Data listing -
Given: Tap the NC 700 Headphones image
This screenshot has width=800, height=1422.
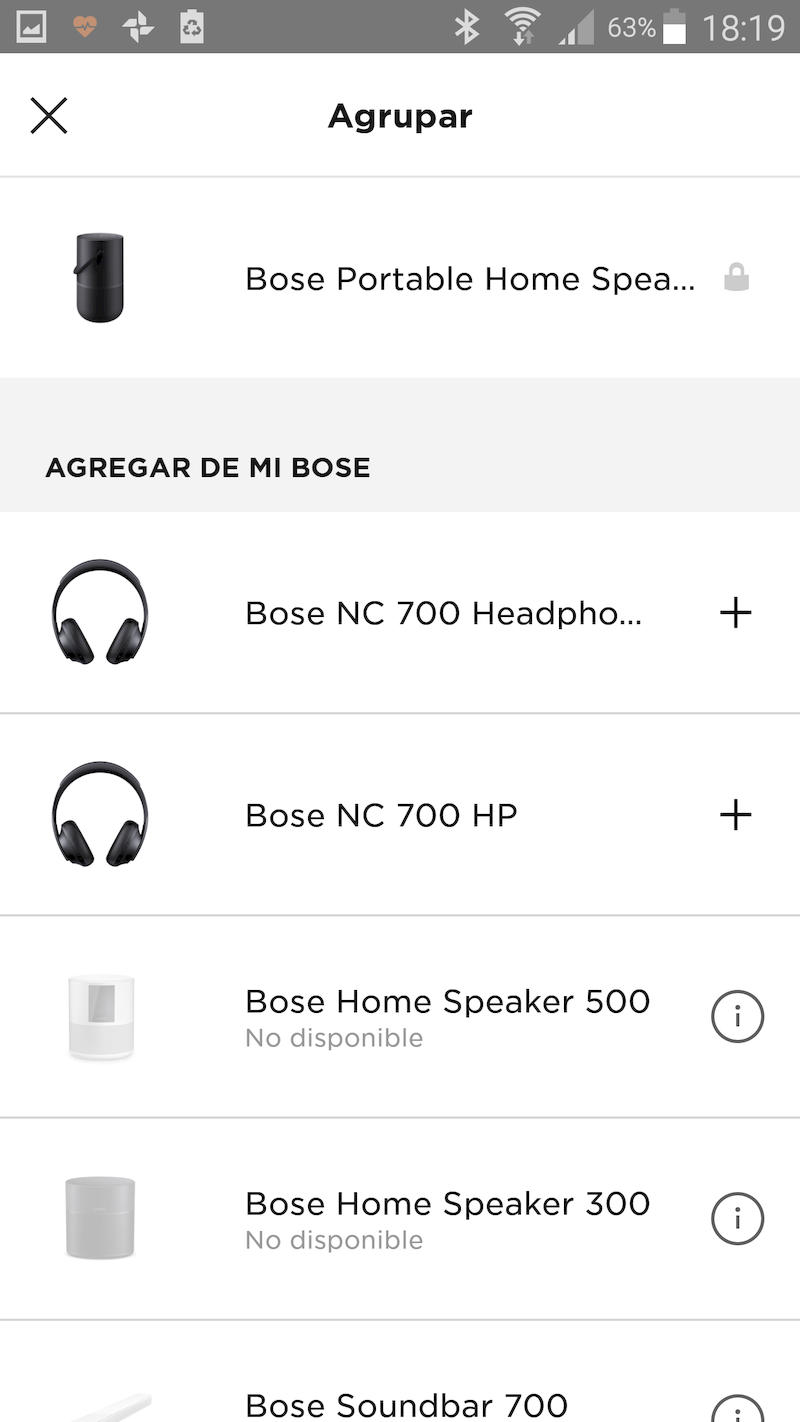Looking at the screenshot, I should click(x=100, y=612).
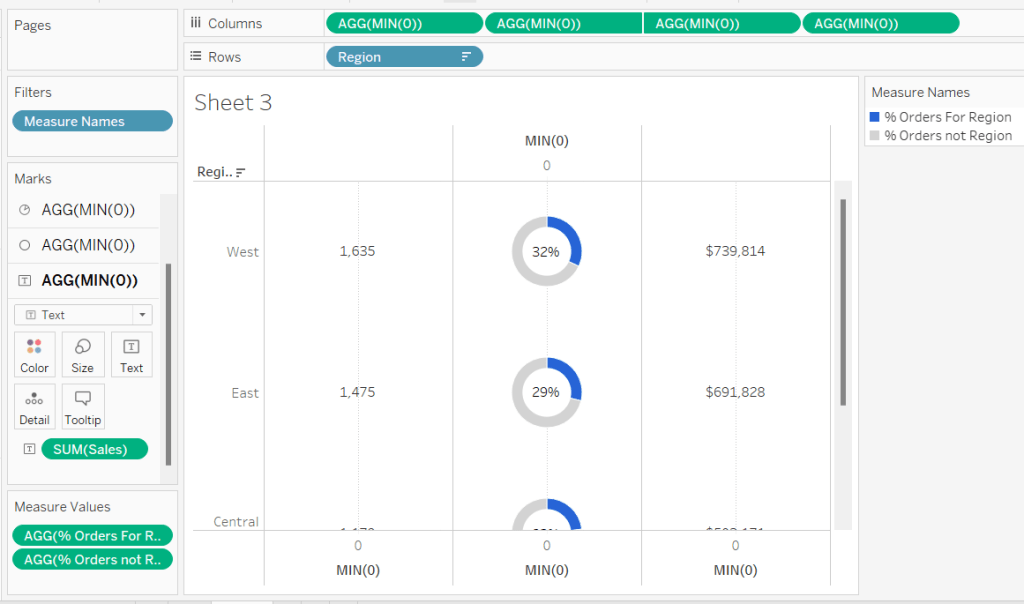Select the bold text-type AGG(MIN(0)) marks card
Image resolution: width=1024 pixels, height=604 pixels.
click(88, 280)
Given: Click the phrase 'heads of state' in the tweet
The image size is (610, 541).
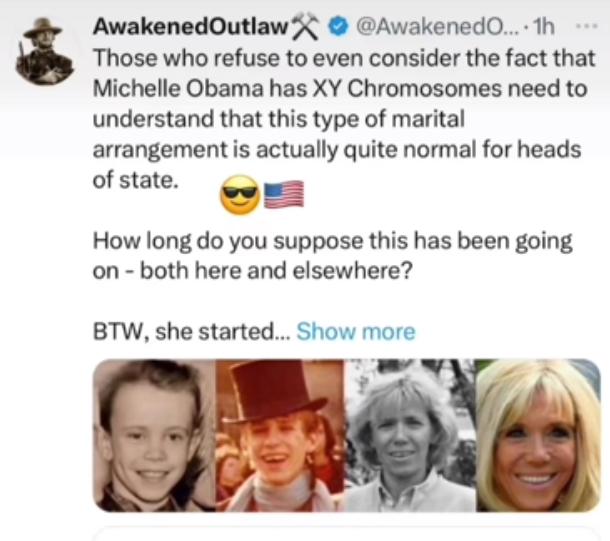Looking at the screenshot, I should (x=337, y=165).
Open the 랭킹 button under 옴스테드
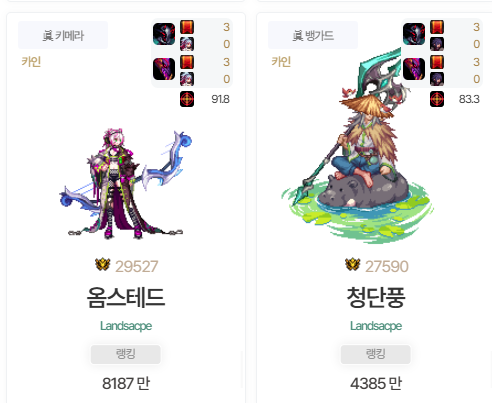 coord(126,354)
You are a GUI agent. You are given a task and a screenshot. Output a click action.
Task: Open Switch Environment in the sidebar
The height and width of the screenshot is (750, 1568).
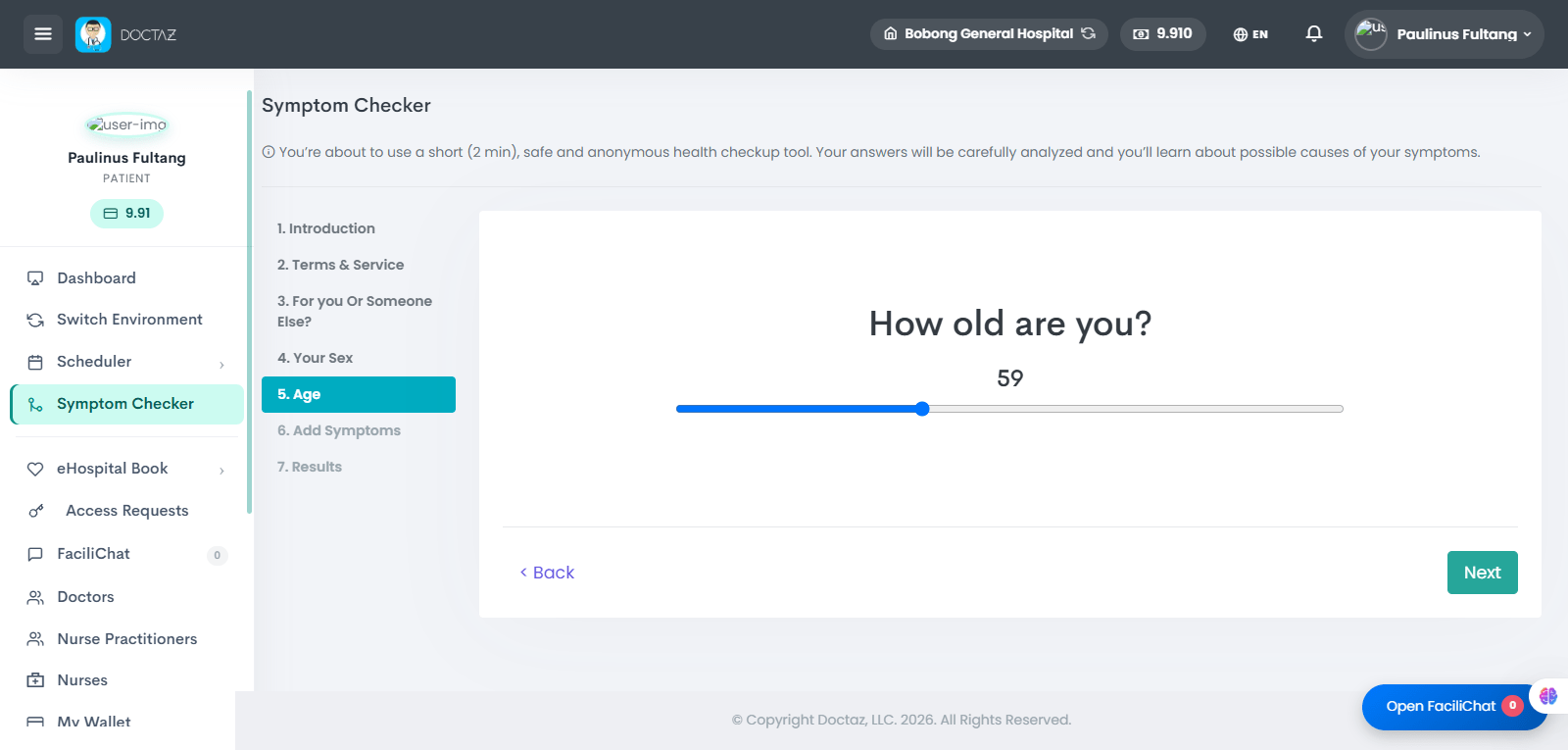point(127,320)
---
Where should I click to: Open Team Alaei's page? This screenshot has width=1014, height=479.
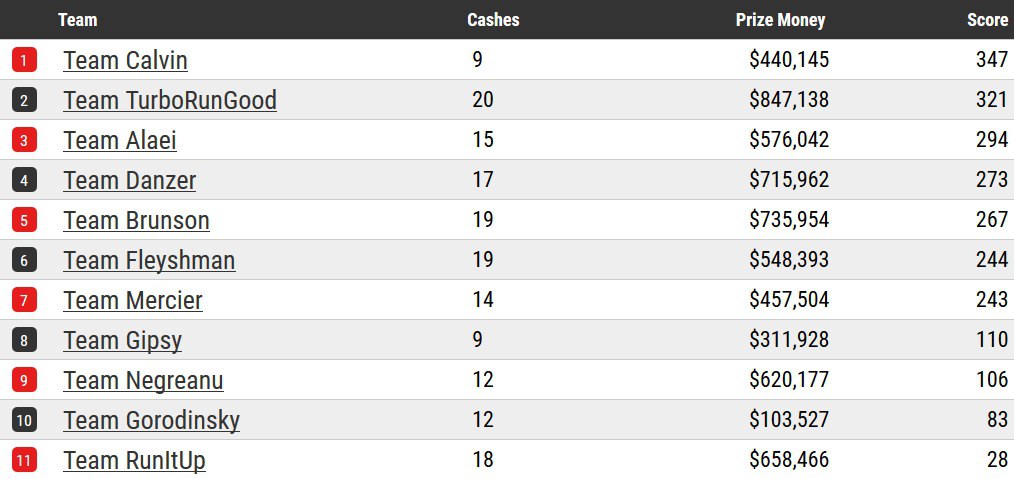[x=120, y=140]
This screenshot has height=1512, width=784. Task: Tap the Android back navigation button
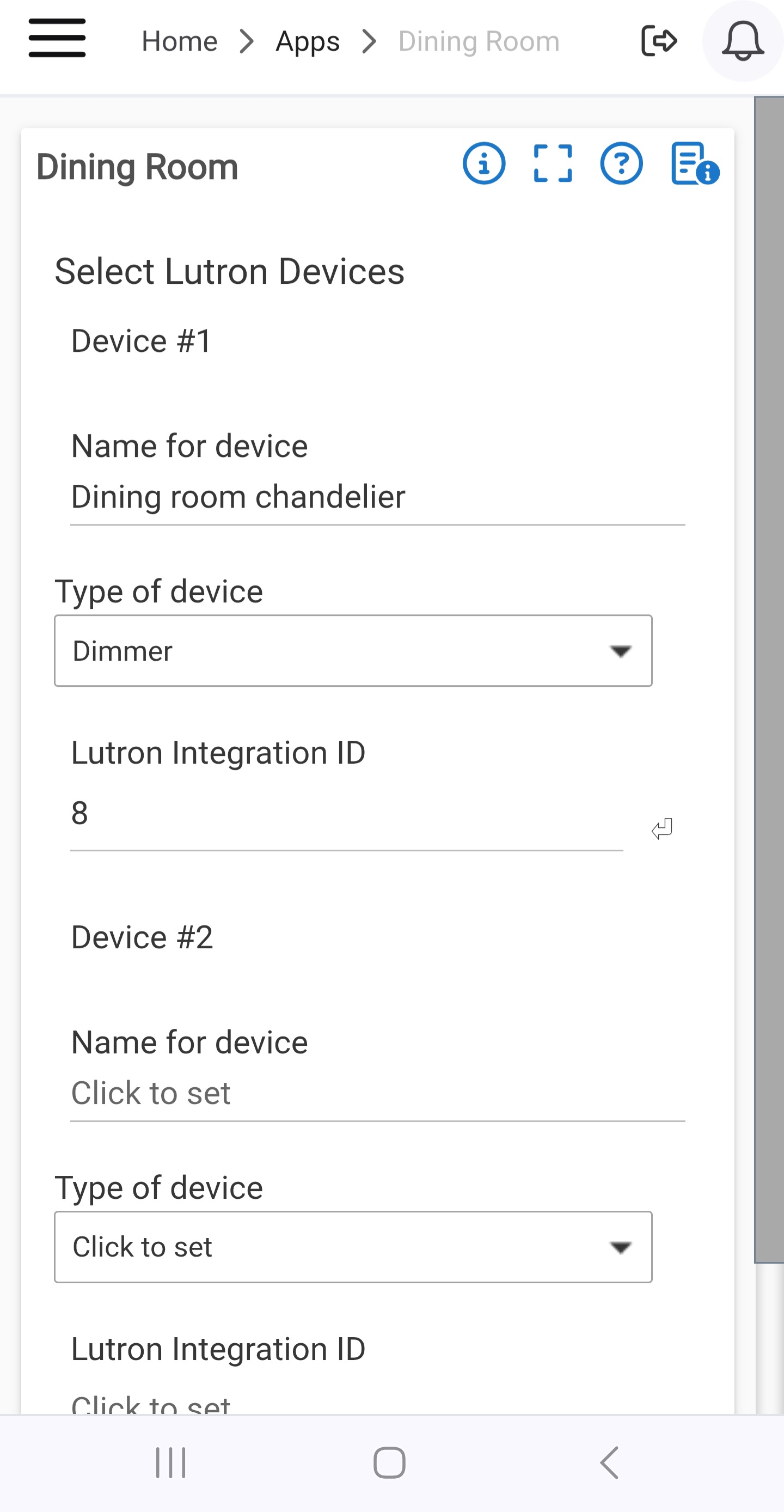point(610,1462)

Task description - Everything from the line with "This screenshot has width=800, height=1422." down to the line with "Given: Click the" in the data above should be copied exactly, with both end lines kept and the pictures left out.

Answer below -
This screenshot has width=800, height=1422.
Looking at the screenshot, I should click(x=100, y=612).
Select the bold text-type AGG(MIN(0)) marks card
Image resolution: width=1024 pixels, height=604 pixels.
click(88, 280)
Given: Click the phrase 'heads of state' in the tweet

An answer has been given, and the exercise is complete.